In 1981, Jonah Sithole left the Blacks Unlimited to pursue a career as band leader with Deep Horizon.. His highlight single during that time was Kana Ndaguta (he recorded this song a decade later, but the lyric about assaulting his mother when drunk was conspicuously missing from the newer and more readily available version). In May 1985, Thomas Mapfumo was preparing to embark on his first European tour, and he asked Jonah to rejoin the Blacks Unlimited. Jonah stayed with the Blacks Unlimited until 1989, and this period saw him evolving his mbira-guitar sound to unreached heights. This was in part necessitated by the use, for the first time, of real mbiras in the Blacks Unlimited sound. Some of the highlights of this period include the classic albums Zimbabwe-Mozambique (1987) and Varombo Kuvarombo (1989, known outside Zimbabwe as Corruption). Many consider these two albums to be the Blacks Unlimited's best, and Jonah's now mature guitar style plays a big role. Jonah's signature sound is also reflected in massive singles such as Kariba, Ngoma Yekwedu, Nyamutamba Nemombe and Tongosienda.

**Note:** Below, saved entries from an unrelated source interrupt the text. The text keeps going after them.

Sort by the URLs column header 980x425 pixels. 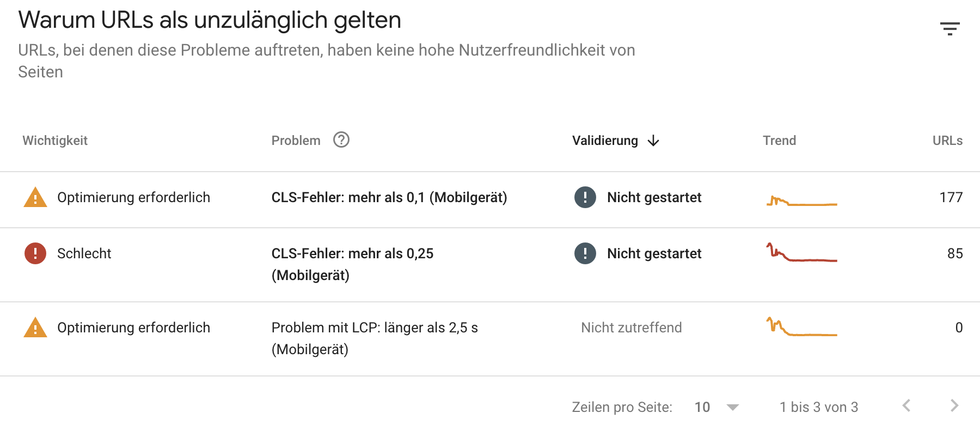click(947, 141)
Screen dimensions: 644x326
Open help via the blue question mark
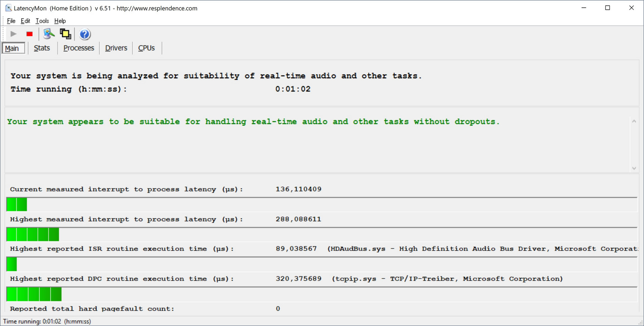[x=85, y=34]
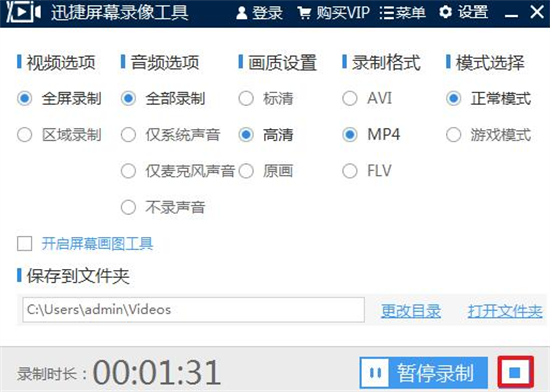Viewport: 550px width, 392px height.
Task: Click the 购买VIP shopping cart icon
Action: pyautogui.click(x=304, y=13)
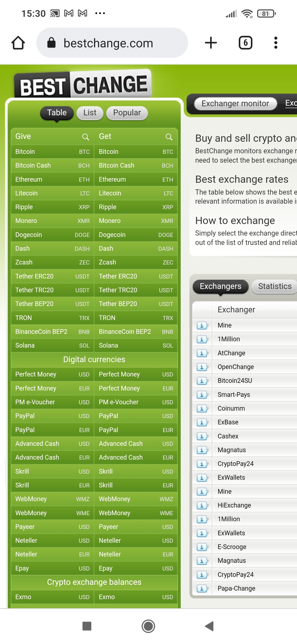The height and width of the screenshot is (644, 297).
Task: Switch to the Popular tab
Action: tap(127, 113)
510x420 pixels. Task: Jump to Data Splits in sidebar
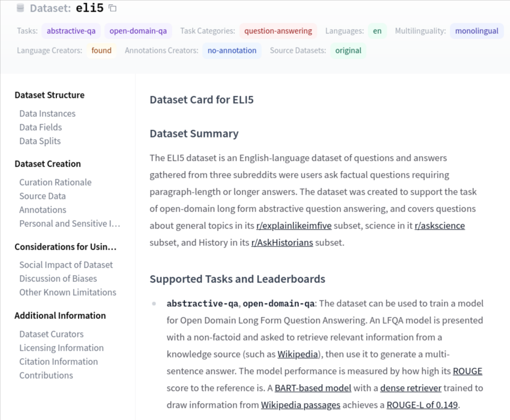pos(40,141)
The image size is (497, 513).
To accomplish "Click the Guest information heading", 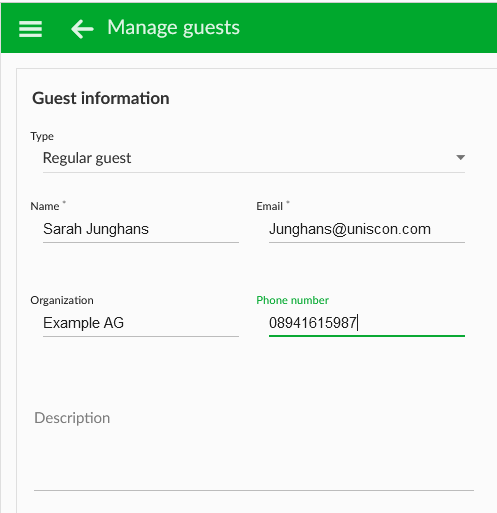I will coord(101,98).
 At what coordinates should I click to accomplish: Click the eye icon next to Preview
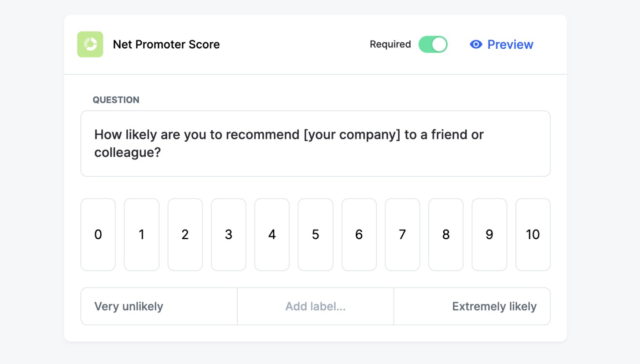[475, 44]
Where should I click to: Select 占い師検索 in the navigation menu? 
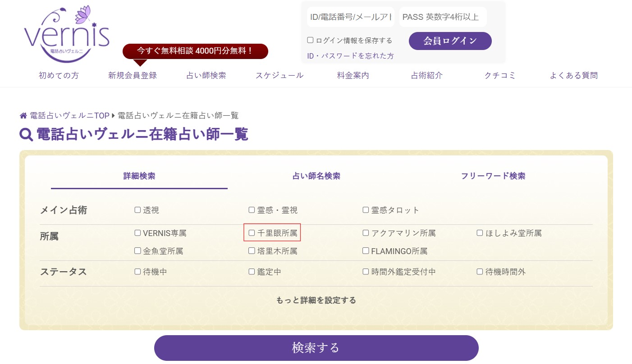[x=206, y=75]
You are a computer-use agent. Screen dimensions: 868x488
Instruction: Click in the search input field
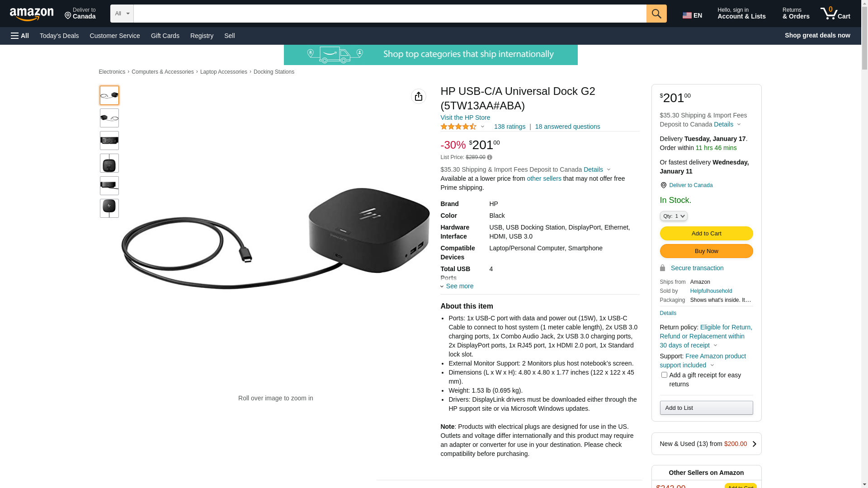(x=390, y=14)
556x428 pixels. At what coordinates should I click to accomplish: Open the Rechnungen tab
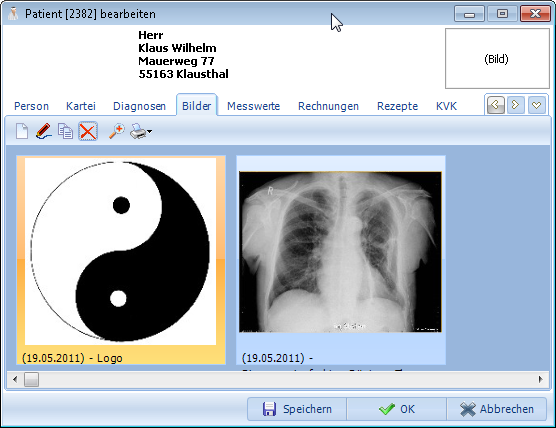[328, 106]
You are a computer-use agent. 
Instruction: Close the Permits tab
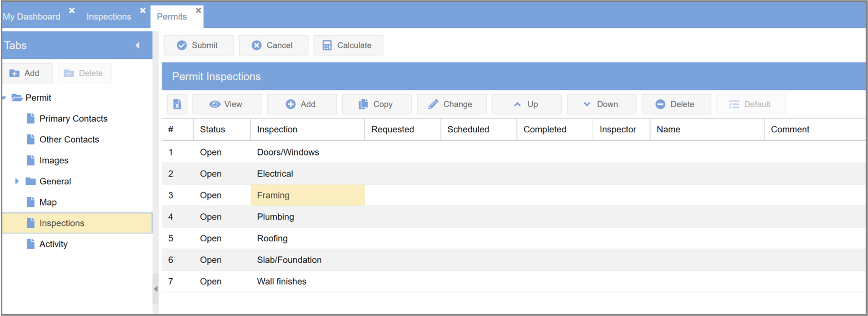coord(198,10)
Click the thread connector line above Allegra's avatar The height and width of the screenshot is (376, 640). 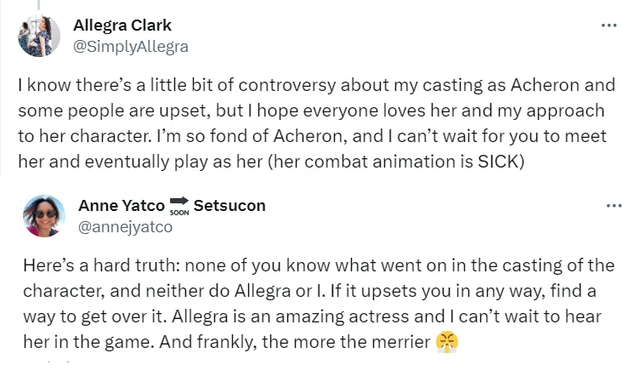(39, 5)
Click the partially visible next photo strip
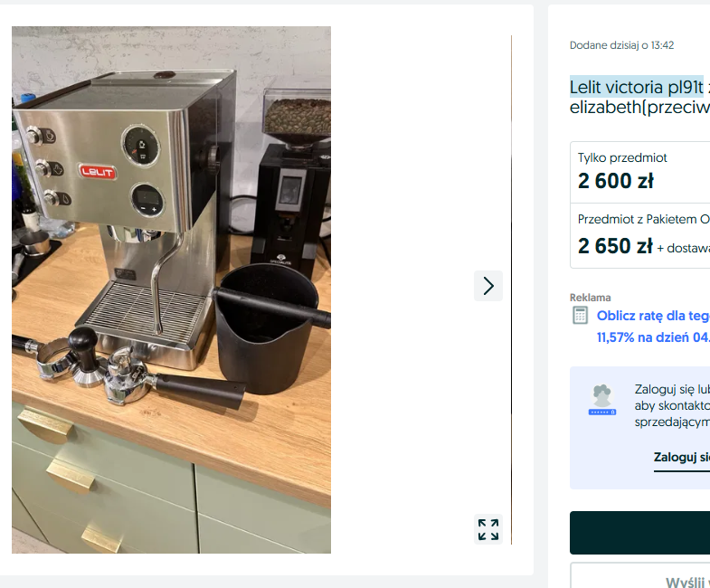The width and height of the screenshot is (710, 588). pyautogui.click(x=512, y=289)
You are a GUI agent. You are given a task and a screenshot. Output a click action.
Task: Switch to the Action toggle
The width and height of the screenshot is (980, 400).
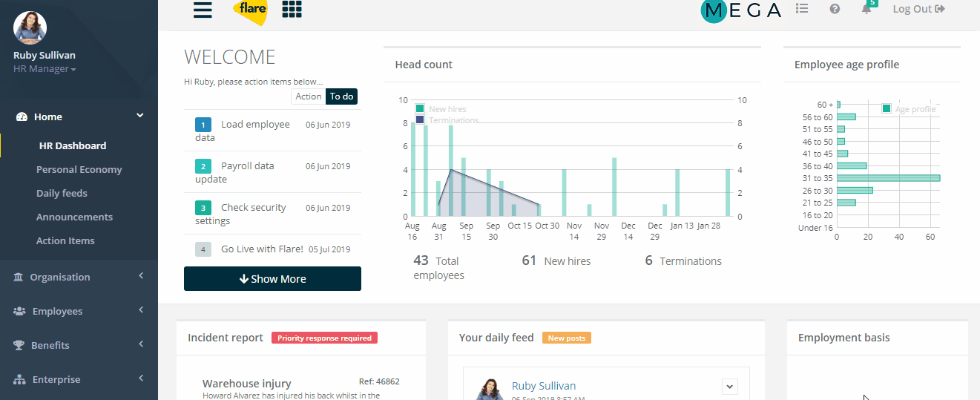pyautogui.click(x=309, y=96)
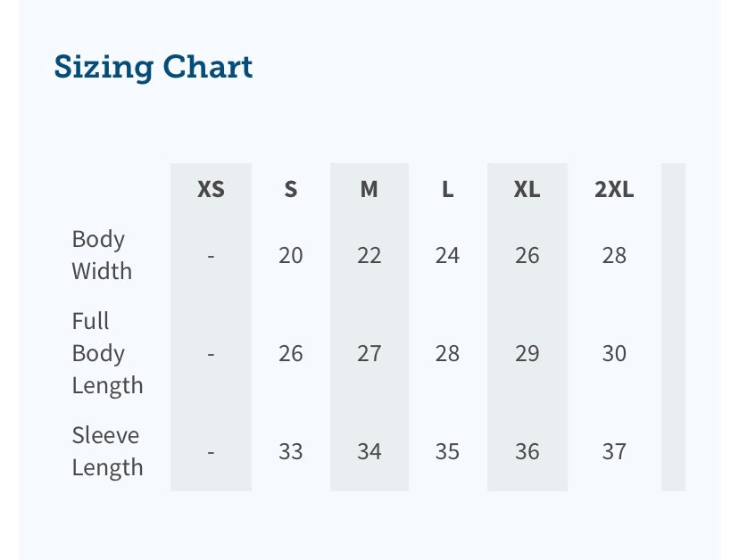Click Body Width value 20 for size S
739x560 pixels.
(x=290, y=256)
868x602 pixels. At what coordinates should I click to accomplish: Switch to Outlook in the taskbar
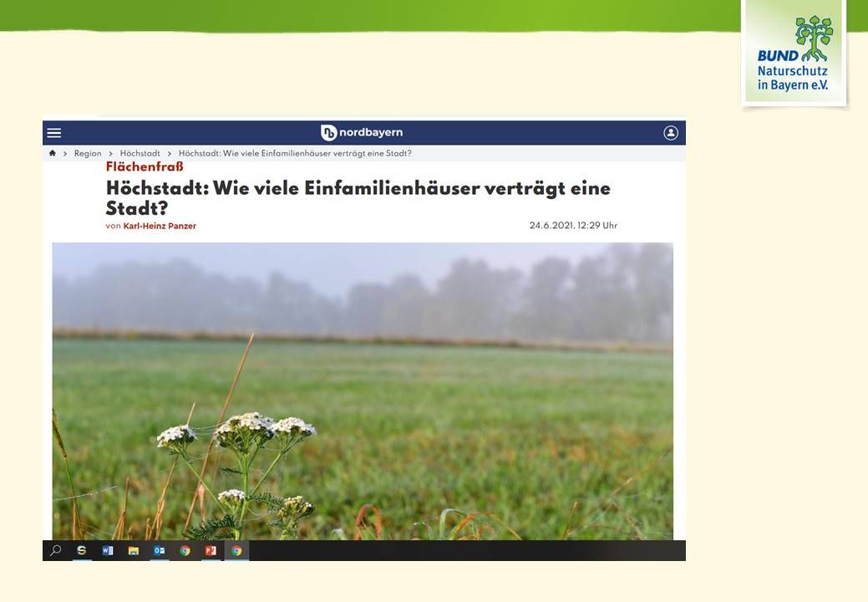(159, 550)
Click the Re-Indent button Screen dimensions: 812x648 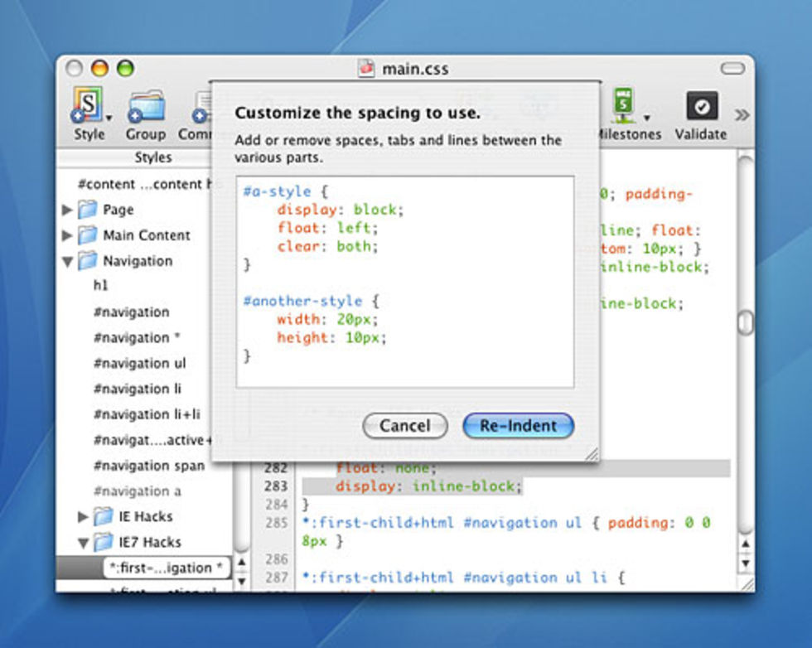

In 1989, Jonah Sithole left the Blacks Unlimited once more, and played as a session musician, notably with the Pied Pipers as well as with the famed 1950s era marabi singer Dorothy Masuka, who had recently returned to Zimbabwe. In 1992, Jonah formed a new band, the Deep Horizon. Sabhuku, a compilation album highlighting the signature tracks from their 1992 and 1993 releases was released internationally in 1996.

In 1995, Jonah Sithole rejoined the Blacks Unlimited and performed on three albums;, the afro-rock venture Afro Chimurenga, Roots Chimurenga and the live-in-studio album Chimurenga: African Spirit Music which was recorded during a UK tour. Jonah's health started rapidly failing him soon after. He appeared on only one song, Tipeiwo Mari, on the 1997 album Chimurenga Movement. It was suspected by journalists that he died thereafter from AIDS complications in August of that year, but this is speculation. Background - Jonah committed himself to a last minute flight to the UK, and traveled light. He arrived to extremely cold UK winter weather and inadequately heated accommodations. He was unwell thereafter, but still gave the crowd a good show. After returning to Zimbabwe, Jonah was seeing a local GP. However, his health declined, and days after his hospital admission, it was discovered that he was on the wrong course of treatment (malaria pills), instead of pneumonia medications. Shortly thereafter, he died.

== Personal life ==
Jonah Sithole was married to Gladys Maigurira. They had two children; Tichaona Saul Sithole, born in 1982 and Tendai Sithole, born in 1986. Tendai suddenly died in Birmingham, UK in 2006 and was buried in Harare. He was an aspiring artist like his father Jonah Sithole and won talent awards for best artist in his adopted home of Birmingham. Tichaona is also a music producer and has previously worked on projects with Zimbabwean artists like Jusa Dementor and Juss Russ. Jonah is also survived by his eldest son, Dillon Mupingo.

==Guitar Style==
While Jonah was fluent in many guitar styles, including rumba and afro-jazz, he is best known for his chimurenga guitar style, where he excelled in the “art of combining three- and four-beat rhythms in lyrical, flowing melodic lines.” Jonah set himself apart from other mbira-guitarists by the emotional expressiveness of his playing, which he achieved by using the mbira or vocalists to develop his guitar melodies rather than by merely accompanying the mbira or “filling in the gaps.” His album Sabhuku is filled with tracks that highlight his style (Sabhuku, Kusasana, Kana Ndaguta, Ereniya). With the Blacks Unlimited, Jonah's evolution can be tracked by listening to the albums Gwindingwi Rine Shumba(1980), Chimurenga For Justice (1985), Zimbabwe-Mozambique (1987), Varombo Kuvarombo (Corruption, 1989), Chimurenga:African Spirit Music (1995) and Roots Chimurenga (1996). Various singles compilations also feature Jonah Sithole's work from the mid-seventies until 1986.